Scientific classification
- Kingdom: Plantae
- Clade: Tracheophytes
- Clade: Angiosperms
- Clade: Eudicots
- Order: Caryophyllales
- Family: Cactaceae
- Subfamily: Cactoideae
- Genus: Myrtillocactus
- Species: M. cochal
- Binomial name: Myrtillocactus cochal (Orcutt) Britton & Rose
- Synonyms: Cereus cochal Orcutt; Cereus geometrizans var. cochal (Orcutt) K.Brandegee;

= Myrtillocactus cochal =

- Genus: Myrtillocactus
- Species: cochal
- Authority: (Orcutt) Britton & Rose
- Conservation status: LC
- Synonyms: Cereus cochal Orcutt, Cereus geometrizans var. cochal (Orcutt) K.Brandegee

Species of plant

Myrtillocactus cochal, the cochal or candelabra cactus (a name it shares with other plants), is a species of flowering plant in the family Cactaceae, native to the Baja California peninsula. Individuals can reach 3 m, and are hardy to USDA zone 9b.

==Description==
Myrtillocactus cochal grows in the form of a shrub to a tree with richly branched, blue-green branches, reaches a height of 1 to 3 meters and usually forms a short trunk with 6 to 8 ribs. Areoles are 1-3 cm apart with a single, black central spine, which can occasionally be absent, is up to 2 cm long and 5 radial spines are grayish or blackish and 5 - 10 mm long.

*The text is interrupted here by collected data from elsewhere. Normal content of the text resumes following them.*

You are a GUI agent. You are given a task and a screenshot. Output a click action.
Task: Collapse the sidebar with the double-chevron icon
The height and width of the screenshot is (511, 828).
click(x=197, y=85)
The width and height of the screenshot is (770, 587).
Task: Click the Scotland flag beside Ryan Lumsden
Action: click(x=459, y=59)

The light greenish white flowers have a darker central stripe, are 2.5 cm long and have the same diameter. They are open both day and night. The spherical, red fruits are edible and have a diameter of 1.2 to 1.8 cm.

==Distribution==
Myrtillocactus cochal is found on the edge of the Sonoran Desert in the Mexican states of Baja California and Baja California Sur.

==Taxonomy==
The first description as Cereus cochal was published in 1889 by Charles Russell Orcutt. Nathaniel Lord Britton and Joseph Nelson Rose placed the species in the genus Myrtillocactus in 1909. Nomenclature synonyms are Cereus geometrizans var. cochal (Orcutt) K.Brandegee (1900) and Myrtillocactus geometrizans var. cochal (Orcutt) W.T.Marshall (1941).